Dak'Art 2012
Windows: Part 1
by Ndary Lo

Big transparent plastic water bottles filled with bottle caps instead of water are stacked in tight fashion to create a wall of immense beauty that plays with the eyes and senses. The artistic process of stacking compares significantly to local systems of arranging objects either for sale in the market environment or for other purposes around Dakar and its suburbs. A mountainous pile of plastic bottle caps of soda beverage and bottled water, installed like an incandescent altar of colorful dots, invites comparison with Damien Hirst's spot paintings, and even more art historically, French impressionist paintings such as Georges Seurat's A Sunday Afternoon on the Island of La Grande Jatte (1884-86, oil on canvas). This is because of the stunning tromp l'oeil quality, intense coloration, pointillism and beauty of the installation when viewed from a measured distance. The iridescent heap of plastic bottle caps counts in several thousands. Each individual bottle top is perforated in the middle and for a symbolical reason. The tiny holes are windows which offer multivalent viewpoints into Ndary Lo's eclectic creative enterprise in the past 20 years. More importantly, they provide the first inkling of a new direction in Lo's artistic practice.

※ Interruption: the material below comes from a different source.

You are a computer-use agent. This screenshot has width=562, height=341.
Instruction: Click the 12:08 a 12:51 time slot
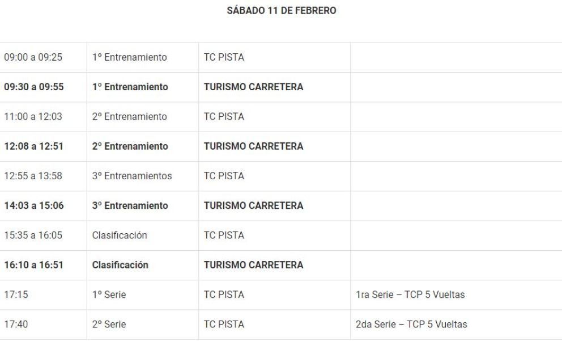[34, 146]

Sewing thread spools and dirty plastic caps of cosmetic and domestic products are stacked in rusted metal pans. Like the beverage bottle tops, they are recuperated from the environment. Unlike the beverage bottle tops which invoke beauty because of their warm colors and in the manner of their installation, the stack of scrunch up dirty and dull colored plastic container caps suggests the grotesque. Multiple ropes of warm colored plastic bottle caps hang from the roof to the floor in zig-zag fashion and cutting into each other. The ropes are systematically put together with a critical eye for rhythm, color combination, and balance. On a 28 meter wall surface, ropes of predominantly black and white bottle caps spell out a sentence that could very well read La ila ha, ila laa (God is Great). With the subtlety of double play, of binary opposition; beauty and grotesque, sacred and profane, transparency and ambiguity, Ndary Lo introduces Windows: Part 1, his most recent creative endeavor.

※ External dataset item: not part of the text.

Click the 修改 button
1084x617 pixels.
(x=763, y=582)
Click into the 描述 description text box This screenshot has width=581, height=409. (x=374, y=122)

Lo is interested in discovering creative possibilities inherent in plastic bottle caps. Thematically, the new works embrace the artist's penchant for addressing human and environmental concerns from a pan-African and humanist position. Conceptually and formally, Lo locates his practice at the intersection of form and material, artistic message and social activism. Working with huge number of plastic bottle caps which litter the urban environment of Dakar and its suburbs, Lo draws our attention to consumerism, underscored by a neoliberal climate where excessive consumption is celebrated. At the same time, he points out the scant regard for the environment, and the absence of recycling on an industrial scale in Africa. Lo equally employs the plastic bottle caps for their tactile quality. He repurposes the bottle caps from waste to aesthetic objects, reversing the absence of industrial recycling, yet affirming a culture of petite recycling in Africa where objects of industrial manufacture not only outlive their use dates but take on new careers. Such proclivity for creative reversal and affirmation is an intrinsic aspect of Lo's artistic practice.

Under the auspices of Dak'Art biennial, Windows: Part 1 launches the birth of a new trajectory in Ndary Lo's artistic practice.The exhibition offers a fresh vista into his preoccupation with recuperated objects and the environment through works that are, largely, in-progress. New ideas and artistic approaches are explored in the exhibition which also serves as an incubator.Lo continually reinvents himself and his creative practice even as he has retained the integrity and substance of his artistic message over the years. The artist is well known for his steel sculptures and mixed media installations, which are made from cast-away metals, bones, and urban detritus. Hanging, stringing, assemblage, welding, repetition, and scaling up are formal processes employed by Lo. They define his aesthetic universe and are very visible in the current oeuvre.